TweetFollow Us on Twitter

Text-based File Formats

Volume Number: 19 (2003)
Issue Number: 2
Column Tag: Section 7

Text-based File Formats

CSV, OML, XML, YAML...

by Rich Morin

BSD and OSX inherit a long tradition (stretching back into the earliest days of Unix) of using text files for data storage. Although there are some exceptions, most control, log, and other system data files are written in ASCII. This makes them easier to inspect, post-process, and even edit.

Apple, whose historic bent has been more toward binary file formats (e.g., the resource fork), seems to have adopted this idea wholeheartedly. In fact, they have gone a bit further, adopting XML (rather than line-oriented files) and Unicode (rather than ASCII). As a result, many OSX files are well structured, language-independent, and quite accessible to both humans and programs.

Many vendors (e.g., Microsoft) are also joining the XML caravan. Assuming that they document both the syntax and semantics of their interchange formats, we could see a dramatic change in possibilities for file interchange.

It is not clear, however, that XML is the Right Answer for all problems. Let's look at some of the alternatives, examining their strengths and weaknesses. Don't expect a comprehensive list; there are zillions of data formats in use. Here, in any event, are some that I would recommend.

CSV

Although CSV stands for "comma-separated values", commas are by no means essential to the idea. In fact, another term for this is "flat file format". Basically, the idea is that each line is a record and that some other delimiter (e.g., colons, commas, white space) is used to separate fields. Quotes or other devices are sometimes used to protect instances of the delimiter in the body of a field. Here are some examples:

/etc/crontab
  15 3 * * * root periodic daily
/etc/gettytab
  a|std.110|110-baud:\
        :np:nd#1:cd#1:uc:sp#110:
/var/log/netinfo.log
  Dec 21 17:59:33 cerberus netinfod ...
An_Excel_File.csv
  1,2,3
  "1,2,3","3,4,5"

Some files get a bit complex, adding syntax to support block structure, comments, line breaks, shell commands, etc.
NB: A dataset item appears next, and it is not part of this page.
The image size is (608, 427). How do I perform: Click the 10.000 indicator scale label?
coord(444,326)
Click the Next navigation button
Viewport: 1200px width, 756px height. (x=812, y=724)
A highly-ornamented CSV file can begin to look like a "little language". Here is a fairly complex format, drawn from /var/named/named.local:

$TTL 86400
@ IN SOA localhost. root.localhost. (
    1997022700 ; Serial
    28800      ; Refresh
    14400      ; Retry
    3600000    ; Expire
    86400 )    ; Minimum
  IN NS  localhost.
1 IN PTR localhost.

Many BSD control files, logs, and reports use white space to delineate fields, making the assumption that the included data will not contain spaces. This was never a safe assumption for path names, but the advent of OSX has made the problem all too real.

Try running "ps -axww" and see how man path names (for both commands and arguments) contain spaces. Then, consider how you would code up a way to determine which spaces are field separators and which are not. Not simple...
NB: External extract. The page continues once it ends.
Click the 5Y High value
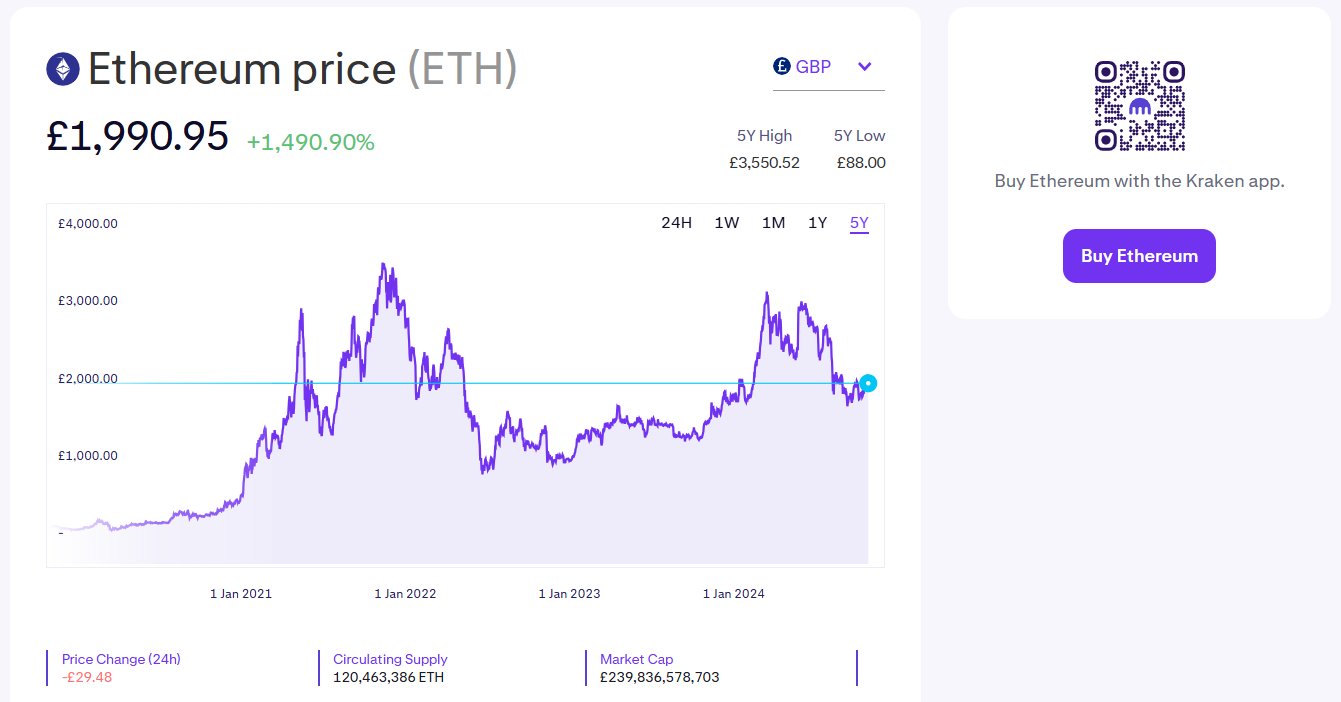This screenshot has height=702, width=1341. pos(764,162)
Of course, ps has other problems. Run "vi 1 '2 3' 4" in one window and "ps" in another. In the ps output, the COMMAND field looks like "vi 1 2 3 4", dooming any effort to parse it into a command path and distinct command-line arguments. Some sort of quoting convention is desperately needed here.
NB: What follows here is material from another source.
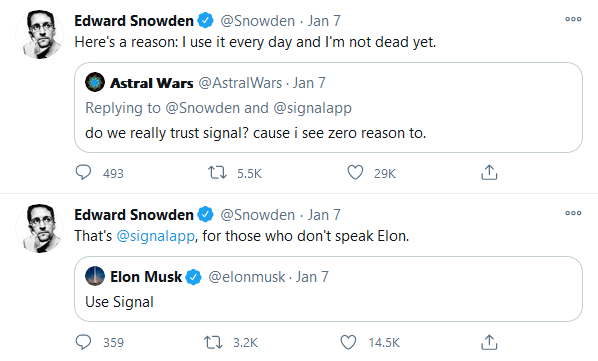Share the 'speak Elon' tweet
This screenshot has width=598, height=361.
(489, 342)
Blanks in path names make it impossible to parse certain log files, have already broken one Apple installer script, and could well foul up many BSD control files. It's probably too late to get Apple to back off from their use of embedded blanks in system path names, so you can expect to see some problems of this nature coming along...

OML

Although CSV is attractively simple, it may be too simple for your needs. For instance, you may need to support optional data, hierarchical structures, etc. On the other hand, you may not be ready for the formality of XML (Extensible Markup Language) and unwilling to design your own markup language (and parser).

OML (Ostensible Markup Language :-) is a powerful, simple, and convenient solution to this dilemma:

# This is a sample of file-system metadata.
<snap>
  <file>ASCII text</>
  <flags>f,avbstclinmed,,</>
  <lstat>303507,33200,1,1000,20,914,8</>
  <md5>2e1240f444fc3f984186fc5a4fd28eb0</>
  <times>1040087752,230,1740993,10890145</>
</snap>

This looks quite a bit like XML, but there are some small peculiarities. That comment, for instance, isn't legal XML. Nor is "</>" a legal termination for a tag. Is that really CSV syntax in the middle of some fields? Finally, where are the header lines?

Though OML is seemingly designed to give hives to XML purists, it is also designed to work smoothly with existing XML tools. A couple of lines of Perl will strip out the comments and fill out the terminations. A quick pass through an XML parser extracts all of the named fields and attributes. Perl's split() operator, if need be, can break up the CSV data.

Since OML is pretty much a "roll your own" kind of thing, there isn't any real documentation. I'd suggest a look at "Doing it Simpler" (Leigh Dodds; www.xml.com) for some ideas, however.

XML

Despite any appearance to the contrary, I am quite a fan of XML. An enormous amount of meticulous and thoughtful effort (and some rather fancy computer science!) is going into creating "industrial strength" data formats and processing tools. In addition, the W3C (World Wide Web Consortium; www.w3.org) is being very careful to make sure that the official standards are open to all players.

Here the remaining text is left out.